Exactly the lines from the one with "Click the FRA" to the end of the data below should be set down, and no others.

[Stored data entries]
◆ ◆ ◆ ◆ ◆ ◆ ◆

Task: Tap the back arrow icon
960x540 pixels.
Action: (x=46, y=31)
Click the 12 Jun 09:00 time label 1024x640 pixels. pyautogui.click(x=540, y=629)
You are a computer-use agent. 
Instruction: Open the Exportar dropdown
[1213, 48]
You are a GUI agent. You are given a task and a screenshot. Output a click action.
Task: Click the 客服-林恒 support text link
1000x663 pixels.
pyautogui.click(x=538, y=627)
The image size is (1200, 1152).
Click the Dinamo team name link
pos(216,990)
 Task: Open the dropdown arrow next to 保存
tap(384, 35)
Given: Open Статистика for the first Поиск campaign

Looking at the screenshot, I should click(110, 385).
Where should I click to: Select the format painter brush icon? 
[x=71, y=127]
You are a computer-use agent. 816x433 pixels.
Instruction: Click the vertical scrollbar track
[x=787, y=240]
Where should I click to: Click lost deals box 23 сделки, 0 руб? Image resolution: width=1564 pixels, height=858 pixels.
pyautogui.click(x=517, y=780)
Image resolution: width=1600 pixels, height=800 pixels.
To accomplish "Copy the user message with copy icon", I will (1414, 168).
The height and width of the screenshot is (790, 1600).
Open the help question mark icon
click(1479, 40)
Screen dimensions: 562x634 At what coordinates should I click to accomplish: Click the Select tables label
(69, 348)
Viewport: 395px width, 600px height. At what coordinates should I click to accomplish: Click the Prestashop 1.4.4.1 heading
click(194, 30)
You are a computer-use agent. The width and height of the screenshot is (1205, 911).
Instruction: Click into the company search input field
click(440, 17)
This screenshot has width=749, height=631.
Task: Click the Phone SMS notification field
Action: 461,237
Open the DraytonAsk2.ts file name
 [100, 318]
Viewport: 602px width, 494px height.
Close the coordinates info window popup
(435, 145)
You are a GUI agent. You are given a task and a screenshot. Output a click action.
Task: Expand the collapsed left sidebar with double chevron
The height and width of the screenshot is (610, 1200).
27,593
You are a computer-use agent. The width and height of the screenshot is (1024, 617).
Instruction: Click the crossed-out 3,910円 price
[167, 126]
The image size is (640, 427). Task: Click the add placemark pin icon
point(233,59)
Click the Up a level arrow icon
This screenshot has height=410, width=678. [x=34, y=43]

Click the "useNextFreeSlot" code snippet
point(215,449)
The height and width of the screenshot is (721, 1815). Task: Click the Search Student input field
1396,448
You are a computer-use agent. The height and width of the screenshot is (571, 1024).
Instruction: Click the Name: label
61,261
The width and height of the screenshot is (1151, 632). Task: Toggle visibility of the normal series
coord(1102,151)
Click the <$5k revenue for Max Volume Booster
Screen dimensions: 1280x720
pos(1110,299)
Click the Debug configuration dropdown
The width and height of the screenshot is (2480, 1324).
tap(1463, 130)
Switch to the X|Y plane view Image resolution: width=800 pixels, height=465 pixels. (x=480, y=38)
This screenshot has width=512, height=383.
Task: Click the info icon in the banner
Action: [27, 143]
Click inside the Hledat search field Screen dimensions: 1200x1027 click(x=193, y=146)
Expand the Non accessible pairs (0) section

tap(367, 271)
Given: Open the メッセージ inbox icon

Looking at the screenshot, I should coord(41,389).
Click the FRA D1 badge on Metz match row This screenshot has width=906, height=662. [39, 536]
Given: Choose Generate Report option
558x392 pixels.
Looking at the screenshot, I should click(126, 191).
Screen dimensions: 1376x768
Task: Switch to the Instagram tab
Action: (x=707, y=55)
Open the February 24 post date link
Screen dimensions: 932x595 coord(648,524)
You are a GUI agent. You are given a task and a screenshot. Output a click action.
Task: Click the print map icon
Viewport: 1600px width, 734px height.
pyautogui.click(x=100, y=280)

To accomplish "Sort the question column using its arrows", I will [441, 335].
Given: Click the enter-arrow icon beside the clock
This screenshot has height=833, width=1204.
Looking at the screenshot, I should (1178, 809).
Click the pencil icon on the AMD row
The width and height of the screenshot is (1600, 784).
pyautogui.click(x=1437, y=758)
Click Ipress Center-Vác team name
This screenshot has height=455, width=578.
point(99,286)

◆ ◆ ◆ ◆ ◆ ◆ ◆

EXERCISE ANSWER:
Click the FRA D1 badge on Metz match row This screenshot has width=906, height=662. [39, 536]
Given: Choose Generate Report option
558x392 pixels.
Looking at the screenshot, I should click(126, 191).
Screen dimensions: 1376x768
Task: Switch to the Instagram tab
Action: (x=707, y=55)
Open the February 24 post date link
Screen dimensions: 932x595 coord(648,524)
You are a GUI agent. You are given a task and a screenshot. Output a click action.
Task: Click the print map icon
Viewport: 1600px width, 734px height.
pyautogui.click(x=100, y=280)

To accomplish "Sort the question column using its arrows", I will [441, 335].
Given: Click the enter-arrow icon beside the clock
This screenshot has height=833, width=1204.
Looking at the screenshot, I should (1178, 809).
Click the pencil icon on the AMD row
The width and height of the screenshot is (1600, 784).
pyautogui.click(x=1437, y=758)
Click Ipress Center-Vác team name
This screenshot has height=455, width=578.
point(99,286)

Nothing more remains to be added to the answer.